Segment Open

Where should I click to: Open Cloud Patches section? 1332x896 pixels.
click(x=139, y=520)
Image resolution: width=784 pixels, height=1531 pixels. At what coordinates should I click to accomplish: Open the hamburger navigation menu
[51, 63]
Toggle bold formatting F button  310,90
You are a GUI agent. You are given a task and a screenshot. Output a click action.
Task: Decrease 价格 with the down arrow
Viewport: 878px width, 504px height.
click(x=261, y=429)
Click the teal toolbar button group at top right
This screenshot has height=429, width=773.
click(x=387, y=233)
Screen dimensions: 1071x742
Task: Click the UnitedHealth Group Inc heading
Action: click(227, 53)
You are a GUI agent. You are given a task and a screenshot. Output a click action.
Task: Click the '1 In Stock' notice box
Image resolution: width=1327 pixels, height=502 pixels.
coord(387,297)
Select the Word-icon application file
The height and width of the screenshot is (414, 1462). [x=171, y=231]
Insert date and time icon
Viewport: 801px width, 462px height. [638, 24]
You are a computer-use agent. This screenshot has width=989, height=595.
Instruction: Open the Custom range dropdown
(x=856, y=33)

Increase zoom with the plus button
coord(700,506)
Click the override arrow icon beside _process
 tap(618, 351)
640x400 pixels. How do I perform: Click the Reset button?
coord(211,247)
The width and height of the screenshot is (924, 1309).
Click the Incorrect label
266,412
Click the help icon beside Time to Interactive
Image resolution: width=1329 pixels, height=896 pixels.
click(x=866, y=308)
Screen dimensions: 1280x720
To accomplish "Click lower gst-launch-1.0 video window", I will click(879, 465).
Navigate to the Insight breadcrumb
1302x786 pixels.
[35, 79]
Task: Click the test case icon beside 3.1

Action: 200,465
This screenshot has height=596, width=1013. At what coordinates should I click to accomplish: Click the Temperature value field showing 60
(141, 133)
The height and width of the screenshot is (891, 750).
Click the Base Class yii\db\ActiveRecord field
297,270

Segment Closed

PROBLEM DESCRIPTION: Exactly as written, copy out all the entries above.

EXERCISE ANSWER:
Where should I click to: Open Cloud Patches section? 1332x896 pixels.
click(x=139, y=520)
Image resolution: width=784 pixels, height=1531 pixels. At what coordinates should I click to accomplish: Open the hamburger navigation menu
[51, 63]
Toggle bold formatting F button  310,90
You are a GUI agent. You are given a task and a screenshot. Output a click action.
Task: Decrease 价格 with the down arrow
Viewport: 878px width, 504px height.
click(x=261, y=429)
Click the teal toolbar button group at top right
This screenshot has height=429, width=773.
click(x=387, y=233)
Screen dimensions: 1071x742
Task: Click the UnitedHealth Group Inc heading
Action: click(227, 53)
You are a GUI agent. You are given a task and a screenshot. Output a click action.
Task: Click the '1 In Stock' notice box
Image resolution: width=1327 pixels, height=502 pixels.
coord(387,297)
Select the Word-icon application file
The height and width of the screenshot is (414, 1462). [x=171, y=231]
Insert date and time icon
Viewport: 801px width, 462px height. [638, 24]
You are a computer-use agent. This screenshot has width=989, height=595.
Instruction: Open the Custom range dropdown
(x=856, y=33)

Increase zoom with the plus button
coord(700,506)
Click the override arrow icon beside _process
 tap(618, 351)
640x400 pixels. How do I perform: Click the Reset button?
coord(211,247)
The width and height of the screenshot is (924, 1309).
Click the Incorrect label
266,412
Click the help icon beside Time to Interactive
Image resolution: width=1329 pixels, height=896 pixels.
click(x=866, y=308)
Screen dimensions: 1280x720
To accomplish "Click lower gst-launch-1.0 video window", I will click(879, 465).
Navigate to the Insight breadcrumb
1302x786 pixels.
[35, 79]
Task: Click the test case icon beside 3.1

Action: 200,465
This screenshot has height=596, width=1013. At what coordinates should I click to accomplish: Click the Temperature value field showing 60
(141, 133)
The height and width of the screenshot is (891, 750).
Click the Base Class yii\db\ActiveRecord field
297,270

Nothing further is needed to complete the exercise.